Work to complete:
a - According to the property development text, why is choosing a cheap area not a good plan when looking for a property location?
b - Answer these questions from the property development text:
(i) What return on investment should a developer aim for?
(ii) What share of the purchase price is usually needed upfront as a mortgage deposit?
(iii) Within how many days do most auction houses require full payment?
c - Copy the part of the property development text between "- The total" and "of breathing room.", inclusive.

Source text:
##############################
As a sole trader it’s not that easy to navigate and may well be worth seeking professional advice from the experts because for one thing there are complex tax implications. With a limited company you can offset the interest costs against rental or sale of property income.
Making a profit
Now comes the more appealing part of being a property developer – working out how to make the biggest financial gain. You should aim for around 30% return on investment (ROI) and this should be on top of purchase, renovation and resell costs.
It’s also essential to have a detailed financial forecast and watertight business plan to keep things in check.
Consider your own expenses – how much do you need to keep things ticking over during the time you own the property? Along with that minimum figure, ideally you will also have enough to invest in buying the next property.
If you’re leasing your property then it’s rental yield that you need to calculate. There are a few different ways to work this out, but generally you divide the total amount minus the running costs by the total amount invested to buy the property (including all fees).
Down to the details
It’s been said before, but financial planning is essential. Things to take into account include:
- How big the project is.
- How long it takes.
- The total sum of the costs involved and how much you can rent it out or sell it for once the work is completed.
For most property developers the reality is that they have to take out a mortgage on the property they’re buying. This is a relatively simple process, but around 25% of the purchase price will be needed upfront as a deposit.
Auctions are another option to get a property bargain. But that said, do bear in mind that most auction houses will need full payment within 28 days so having a lump sum at your disposal is a must. Although some lenders may agree in principle before the purchase which gives a bit of breathing room.
When you’re looking for the best property location, it might seem the simplest idea to go for a cheap area but this isn’t such a good plan because there’s likely to be a cap on the maximum price you can sell for. Instead, do your research and look for a property in an area that’s up and coming, somewhere where there’s recent local investment and somewhere with a good infrastructure so schools, hospitals and shops and public transport are all within easy reach. You are looking for signs of growth which will benefit from your development project.
Buying at a competitive price
It sounds counter-intuitive, but property developers make money when they are buying, not selling. Watch the purchase price because the more you pay, the less the return on your investment. Do the market research and make sure that the potential property is a sensible price, check out how much similar properties have been sold for, look at rental values and beware of market saturation. Property comparison sites can often be useful here.
Buying at auction might net you a bargain as well, but be careful what and how much you bid for. Research the property first, work out a maximum bid and stick to it.
A property solicitor could be worth their weight in gold here, wading through the legalities like having a structural survey done, checking restrictive covenants and planning permission possibilities. Being a landlord comes with all sorts of responsibilities so it’s best to get the
advice from someone really in the know.
Would you want to be your tenant/buyer?
Because that’s the view a good property developer should have. Renovate sensibly to the extent demanded by your target market, for example, don’t put in a £5000 kitchen for a group of students, save that for high end customers only. Create a budget and stick to it but don’t scrimp on renovation costs for the basics because the fixtures and fittings need to stand the test of time. Keep the exterior of the property well maintained and you should end up with a desirable property that will make you a nice profit.
##############################
(Stored records)
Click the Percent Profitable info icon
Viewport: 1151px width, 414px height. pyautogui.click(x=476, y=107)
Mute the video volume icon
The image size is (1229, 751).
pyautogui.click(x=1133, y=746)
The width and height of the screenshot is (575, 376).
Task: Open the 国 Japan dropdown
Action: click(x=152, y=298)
##############################
Task-by-task outputs:
a - A cheap area is likely to cap the maximum price you can sell for. The text recommends an up-and-coming area instead. Look for recent local investment and good infrastructure. Those are signs of growth that will benefit the development project.

b -
(i) Around 30%, on top of purchase, renovation and resell costs.
(ii) Around 25%.
(iii) Within 28 days.

c -
- The total sum of the costs involved and how much you can rent it out or sell it for once the work is completed.
For most property developers the reality is that they have to take out a mortgage on the property they’re buying. This is a relatively simple process, but around 25% of the purchase price will be needed upfront as a deposit.
Auctions are another option to get a property bargain. But that said, do bear in mind that most auction houses will need full payment within 28 days so having a lump sum at your disposal is a must. Although some lenders may agree in principle before the purchase which gives a bit of breathing room.